You might know Man o' War as a famous thoroughbred, but my gelding here in New Hampshire knows him as “Grandpa.” Well, more like great-great-great-grandpa. Born in 1917, “Big Red” (his nickname), was one of the greatest racehorses of all time. After he won 20 of 21 races in the 1920s, he became a leading sire whose off-spring included Triple Crown winner War Admiral and the much-celebrated Seabiscuit. My 14-year-old gelding, Snap, is a direct descendant of Man o' War, and while he has never raced, he has a lot in common with his ancestor.
Big Red was a talented, but difficult horse. In his youth he would routinely dump exercise riders, once running free for more than 15 minutes after a morning workout. His trainer, Louis Feustel, channeled that energy, molding him into a world-famous champion who attracted more than 1.5 million people over his lifetime.

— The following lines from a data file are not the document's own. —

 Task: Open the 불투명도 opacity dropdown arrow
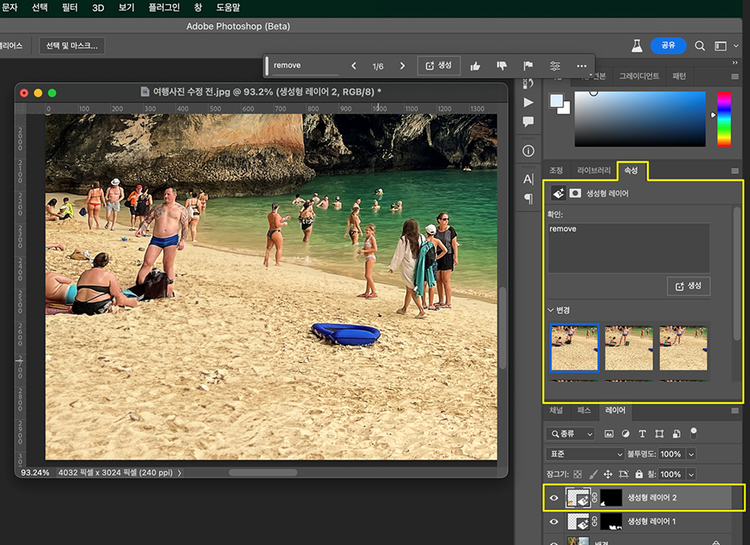pyautogui.click(x=689, y=453)
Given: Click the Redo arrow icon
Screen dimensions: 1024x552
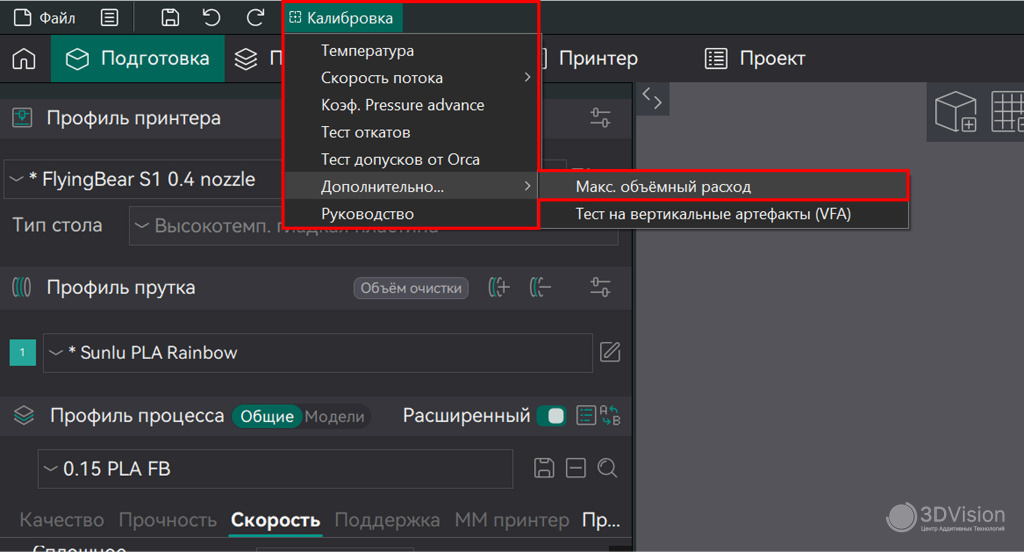Looking at the screenshot, I should pyautogui.click(x=256, y=17).
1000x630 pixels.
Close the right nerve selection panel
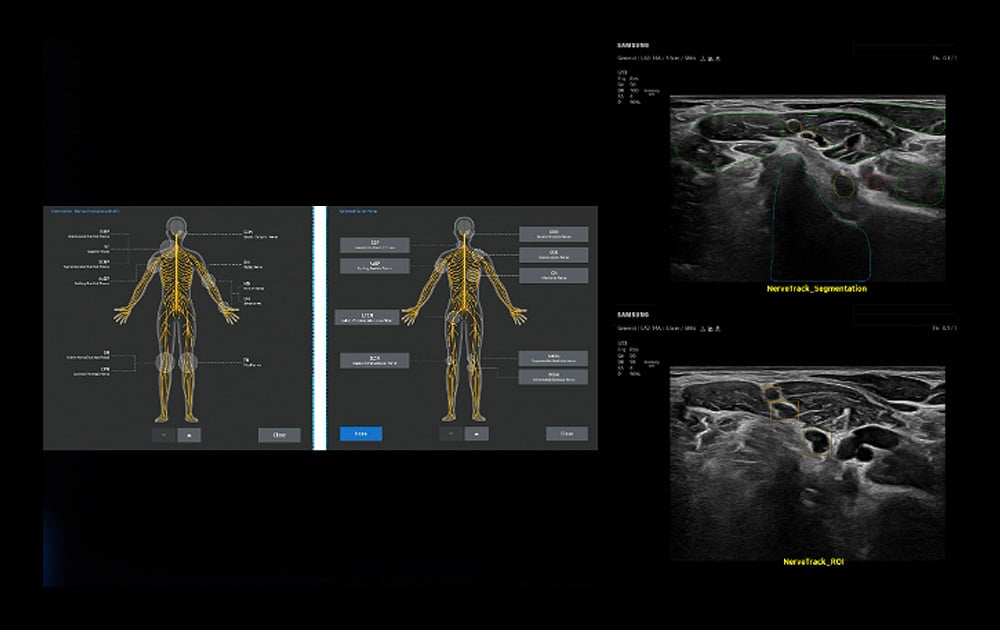pos(566,434)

Big Red also developed a close relationship with his groom, Will Harbut, and died a few months after Will in 1947.
Big Red had flawless legs and solid bone traits he passed on to his offspring, including my Snap.

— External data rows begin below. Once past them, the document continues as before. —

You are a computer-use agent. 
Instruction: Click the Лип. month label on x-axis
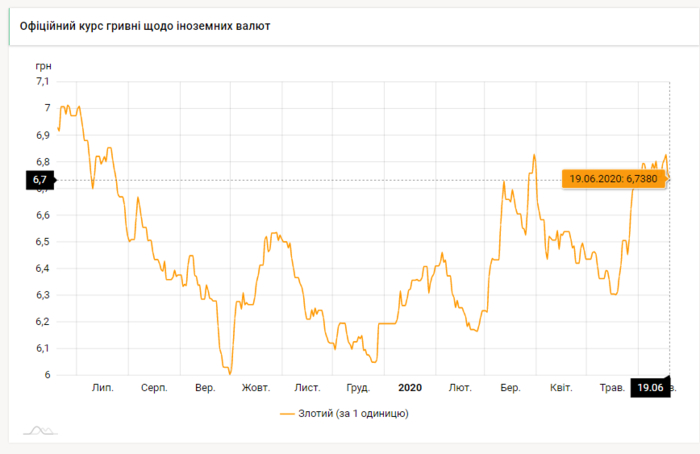pyautogui.click(x=102, y=387)

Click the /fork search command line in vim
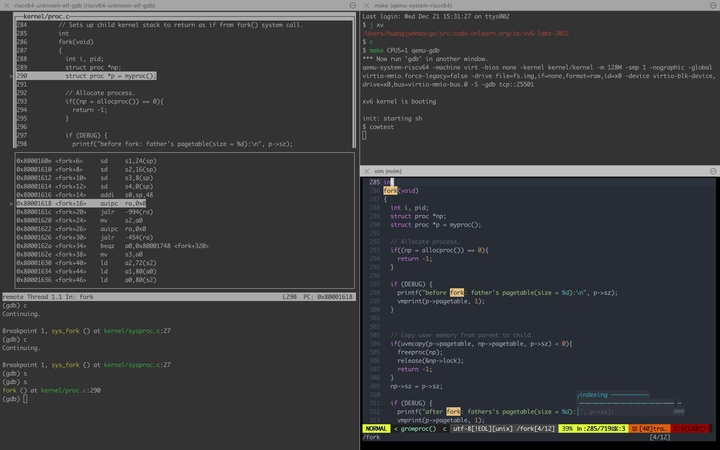coord(372,437)
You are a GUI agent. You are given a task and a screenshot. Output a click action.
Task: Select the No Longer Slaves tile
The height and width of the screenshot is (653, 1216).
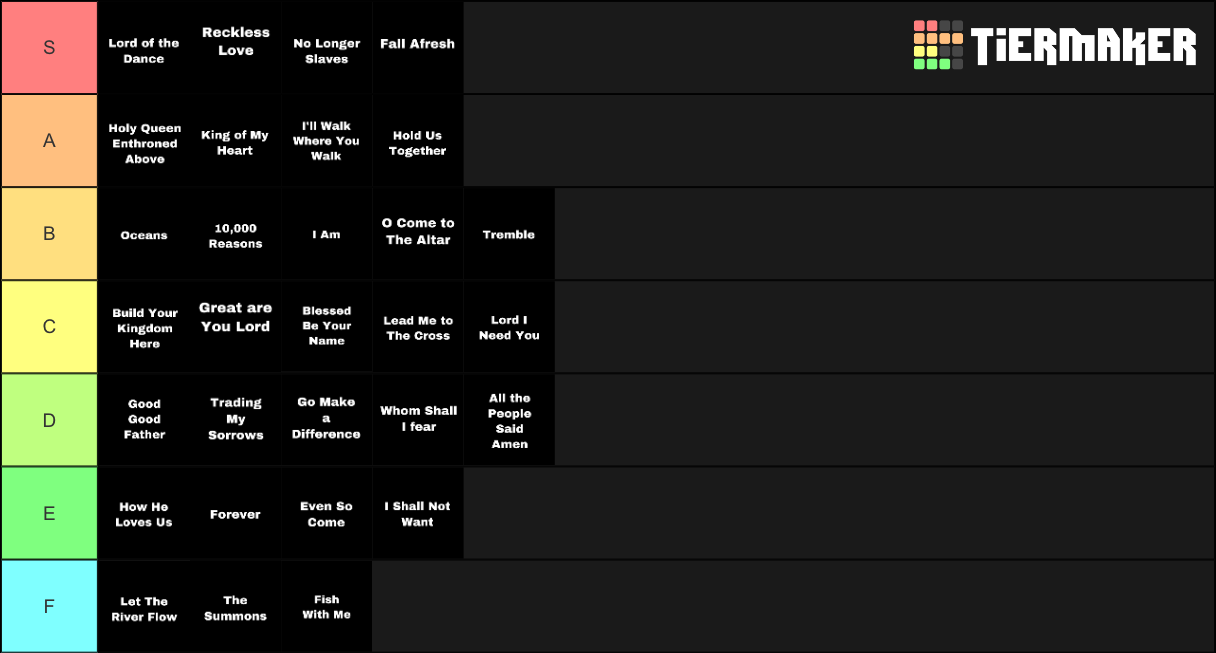326,47
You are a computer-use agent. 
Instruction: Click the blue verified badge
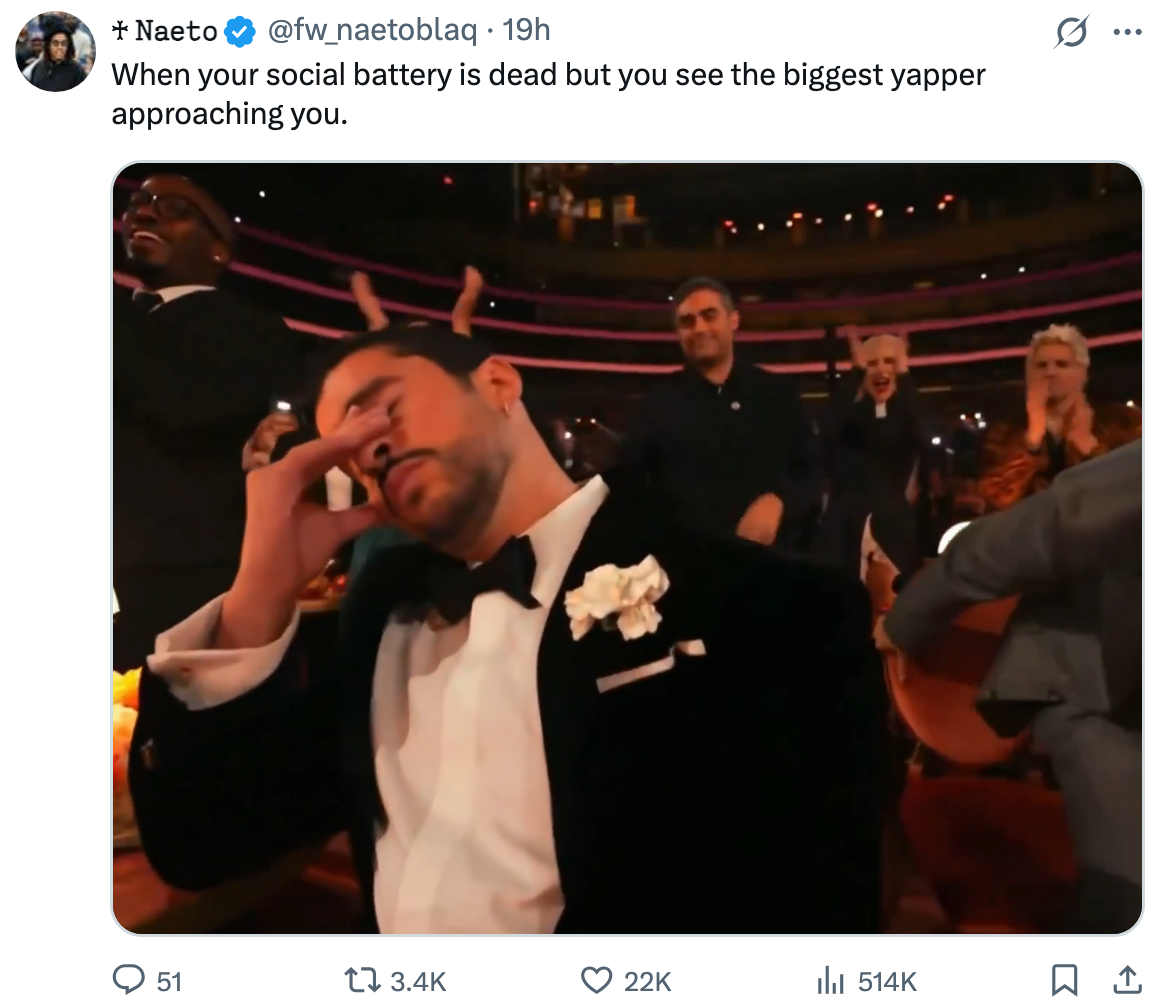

He also passed on other, not-so-desirable traits. Snap is purebred, and just like purebred dogs, he has issues. Racehorses were bred for speed only – not health or geniality. Two of my other horses, Moose and Chester, are “mutts,” cross-bred for durability, not speed. Both are sturdy and never get sick while purebred Snap often requires medical care. Three months ago he contracted an abscess in his hoof. An abscess is painful, but I think Snap played his pain like a skilled actor. He lay on the ground, moaning until farrier Bethany Polston was able to scoop out the infection.
He is prone to colic, too. That's an intestinal blockage that can be fatal to horses, partly because they are unable to vomit like the rest of us. I've raised horses since 1992 but never had a beast like Snap who, one year, suffered colic four times. A few times his colic was so severe that expensive veterinary assistance was required. Today his colic is less frequent, but I still maintain a supply of Banamine, an aspirin-like paste to relieve mild intestinal trouble.
But Snap is much more than a rack of pain. He is an aristocrat. I'm sure he gets his lordly attitude from Big Red. Snap often stands still, gazing off into the distance, a posture described as “the look of eagles." As the dominant equine, Snap keeps my three other horses in line. He once chased Chester, just a pony, through a wire fence, which sliced up Chester's right hind leg. He recovered, but keeps his distance from His Majesty. Bruce calls Snap "difficult,” but he calls me that, too. I just say Snap has “character.”
Despite his aggression to the other horses, Snap is my best-trained steed. He learns new commands quickly and stands stock-still as I hoist my 67-year-old body into the saddle. (I'm not as agile as I used to be.) Except for spooking at the occasional boulder, he is energetic but well-behaved on trail rides. Snap is a fun horse to ride. I'll credit that to Big Red – along with his iffy health.
After Lexington, we headed to Gettysburg. While driving, Bruce and I listened to an audiobook about the Civil War battlefield and were eager to see it. Gettysburg was a killing field for thousands of men and for the dreams of Confederates, but let's not forget the thousands of unfortunate horses caught in the middle of this human conflict.